=== Given information ===
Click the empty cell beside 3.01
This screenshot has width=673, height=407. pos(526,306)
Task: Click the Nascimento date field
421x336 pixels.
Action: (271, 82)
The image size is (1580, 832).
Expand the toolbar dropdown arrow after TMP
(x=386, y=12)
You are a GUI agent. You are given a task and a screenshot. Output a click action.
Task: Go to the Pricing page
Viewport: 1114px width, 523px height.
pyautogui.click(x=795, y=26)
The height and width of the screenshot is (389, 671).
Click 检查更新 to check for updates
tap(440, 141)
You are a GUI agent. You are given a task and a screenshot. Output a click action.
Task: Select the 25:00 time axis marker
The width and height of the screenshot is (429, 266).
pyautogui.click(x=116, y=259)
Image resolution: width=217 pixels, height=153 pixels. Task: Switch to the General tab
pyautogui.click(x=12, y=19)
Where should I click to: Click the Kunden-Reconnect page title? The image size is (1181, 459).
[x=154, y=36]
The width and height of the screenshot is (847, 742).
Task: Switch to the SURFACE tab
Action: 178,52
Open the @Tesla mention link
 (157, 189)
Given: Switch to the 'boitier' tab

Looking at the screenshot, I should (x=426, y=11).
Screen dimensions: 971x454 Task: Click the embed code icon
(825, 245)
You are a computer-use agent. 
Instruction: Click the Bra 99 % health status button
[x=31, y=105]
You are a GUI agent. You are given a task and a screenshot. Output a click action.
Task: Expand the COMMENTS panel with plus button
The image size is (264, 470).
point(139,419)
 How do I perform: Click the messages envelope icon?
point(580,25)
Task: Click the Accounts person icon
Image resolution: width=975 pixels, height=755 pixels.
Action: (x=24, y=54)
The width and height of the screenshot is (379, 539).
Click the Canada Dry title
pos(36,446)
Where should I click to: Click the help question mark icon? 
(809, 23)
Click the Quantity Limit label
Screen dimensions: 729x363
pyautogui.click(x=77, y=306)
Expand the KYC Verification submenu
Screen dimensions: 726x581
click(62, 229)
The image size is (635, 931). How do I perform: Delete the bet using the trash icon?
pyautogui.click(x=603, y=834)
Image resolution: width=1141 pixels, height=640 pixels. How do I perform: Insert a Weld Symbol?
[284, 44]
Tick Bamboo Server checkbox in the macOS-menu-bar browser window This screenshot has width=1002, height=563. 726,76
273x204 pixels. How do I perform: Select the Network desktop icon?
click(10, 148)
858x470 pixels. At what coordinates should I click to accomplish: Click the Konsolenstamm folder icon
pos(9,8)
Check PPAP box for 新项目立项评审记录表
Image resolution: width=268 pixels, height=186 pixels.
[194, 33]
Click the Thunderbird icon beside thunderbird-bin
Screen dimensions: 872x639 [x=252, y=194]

=== Problem ===
The whole listing above is to be copied exactly.

=== Task result ===
Click the empty cell beside 3.01
This screenshot has width=673, height=407. pos(526,306)
Task: Click the Nascimento date field
421x336 pixels.
Action: (271, 82)
The image size is (1580, 832).
Expand the toolbar dropdown arrow after TMP
(x=386, y=12)
You are a GUI agent. You are given a task and a screenshot. Output a click action.
Task: Go to the Pricing page
Viewport: 1114px width, 523px height.
pyautogui.click(x=795, y=26)
The height and width of the screenshot is (389, 671).
Click 检查更新 to check for updates
tap(440, 141)
You are a GUI agent. You are given a task and a screenshot. Output a click action.
Task: Select the 25:00 time axis marker
The width and height of the screenshot is (429, 266).
pyautogui.click(x=116, y=259)
Image resolution: width=217 pixels, height=153 pixels. Task: Switch to the General tab
pyautogui.click(x=12, y=19)
Where should I click to: Click the Kunden-Reconnect page title? The image size is (1181, 459).
[x=154, y=36]
The width and height of the screenshot is (847, 742).
Task: Switch to the SURFACE tab
Action: 178,52
Open the @Tesla mention link
 (157, 189)
Given: Switch to the 'boitier' tab

Looking at the screenshot, I should (x=426, y=11).
Screen dimensions: 971x454 Task: Click the embed code icon
(825, 245)
You are a computer-use agent. 
Instruction: Click the Bra 99 % health status button
[x=31, y=105]
You are a GUI agent. You are given a task and a screenshot. Output a click action.
Task: Expand the COMMENTS panel with plus button
The image size is (264, 470).
point(139,419)
 How do I perform: Click the messages envelope icon?
point(580,25)
Task: Click the Accounts person icon
Image resolution: width=975 pixels, height=755 pixels.
Action: (x=24, y=54)
The width and height of the screenshot is (379, 539).
Click the Canada Dry title
pos(36,446)
Where should I click to: Click the help question mark icon? 
(809, 23)
Click the Quantity Limit label
Screen dimensions: 729x363
pyautogui.click(x=77, y=306)
Expand the KYC Verification submenu
Screen dimensions: 726x581
click(62, 229)
The image size is (635, 931). How do I perform: Delete the bet using the trash icon?
pyautogui.click(x=603, y=834)
Image resolution: width=1141 pixels, height=640 pixels. How do I perform: Insert a Weld Symbol?
[284, 44]
Tick Bamboo Server checkbox in the macOS-menu-bar browser window This screenshot has width=1002, height=563. 726,76
273x204 pixels. How do I perform: Select the Network desktop icon?
click(10, 148)
858x470 pixels. At what coordinates should I click to accomplish: Click the Konsolenstamm folder icon
pos(9,8)
Check PPAP box for 新项目立项评审记录表
Image resolution: width=268 pixels, height=186 pixels.
[194, 33]
Click the Thunderbird icon beside thunderbird-bin
Screen dimensions: 872x639 [x=252, y=194]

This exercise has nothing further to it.